=== DOCUMENT EXCERPT ===
++++++++++++++++++++
RSS feeds- What are the secrets to getting them, and the links inside then, indexed and counted for SEO purposes?
-
RSS feeds, at least on paper, should be a great way to build backlinks and boost rankings. They are also very seductive from a link-builder's point of view- free, easy to create, allows you to specifiy anchor text, etc. There are even several SEO articles, anda few products, extolling the virtues of RSS for SEO puposes.
However, I hear anecdotedly that they are extremely ineffective in getting their internal links indexed. And my success rate has been abysmal- perhaps 15% have ever been indexed,and so far, I havenever seem Google show an RSS feed as a source for a backlink. I have even thrown some token backlinks against RSS feeds to see if that helped in getting them indexed, but even that has a very low success rate.
I recently read a blog post saying that Google "hates aRSS feeds" and "rarely spiders perhaps the first link or two." Yet there are many SEO advocates who claim that RSS feeds are a great untapped resource for SEO. I am rather befuddled.
Has anyone "crackedthe code" onhow to get them,and the links that they contain, indexed and helping rankings?
-
Actually, RSS feeds are also used as a defensive method of link building. YOAST makes a plugin for Wordpress that everyone should use (if they use wordpress), one of the features is inserting text and links into your RSS feed.
Obnoxious scraper sites use RSS feeds to populate their websites, they do not monitor the content, its all automated. By putting links and a citation in your RSS feeds, this lets you at least get a little benefit from their theft of your content.
Link Explorer shows feedburner and a couple other RSS agg sites as high value referring sites.
-
why would anyone need this service? I believe the original question was RSS feeds from the site owner being indexed? RSS feeds should be submitted too google webmaster tools to be index by google and Bing offers a similar service too webmasters, After initial submission the webmaster never has to submit again?
If I wanted to push my content using RSS feeds then I would use Ping.fm to push my content and links to third party sites and social media.......
I am at a loss why a webmaster would use the linkilecious site?
-
Really detailed overlook. Nice touching on everything.
-
If I understand the question correctly you would like your content to be spread to other sites through rss feeds and then be indexed there with a backlink to your site?
Number 1: there must be a reason for the other site to index and create a backlink to your site.
Number 2: these links are almost always "no follow" and therefore need to reach a very high amount of links to be of any real use for you if you want to affect the serp.
++++++++++++++++++++
=== STATED GOAL A ===
Reproduce the passage of the RSS feeds thread that begins at the words "Link Explorer shows" and stops after the words "touching on everything.".
=== STATED GOAL B ===
List each tool, platform, or website named in the RSS feeds thread, leaving out the search engines Google and Bing themselves.

=== GIVEN MATERIAL ===
++++++++++++++++++++
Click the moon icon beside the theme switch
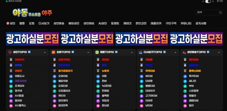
++++++++++++++++++++
=== WORKED ANSWER A ===
Link Explorer shows feedburner and a couple other RSS agg sites as high value referring sites.
-
why would anyone need this service? I believe the original question was RSS feeds from the site owner being indexed? RSS feeds should be submitted too google webmaster tools to be index by google and Bing offers a similar service too webmasters, After initial submission the webmaster never has to submit again?
If I wanted to push my content using RSS feeds then I would use Ping.fm to push my content and links to third party sites and social media.......
I am at a loss why a webmaster would use the linkilecious site?
-
Really detailed overlook. Nice touching on everything.

=== WORKED ANSWER B ===
- YOAST
- Wordpress
- Link Explorer
- feedburner
- Google webmaster tools
- Ping.fm
- linkilecious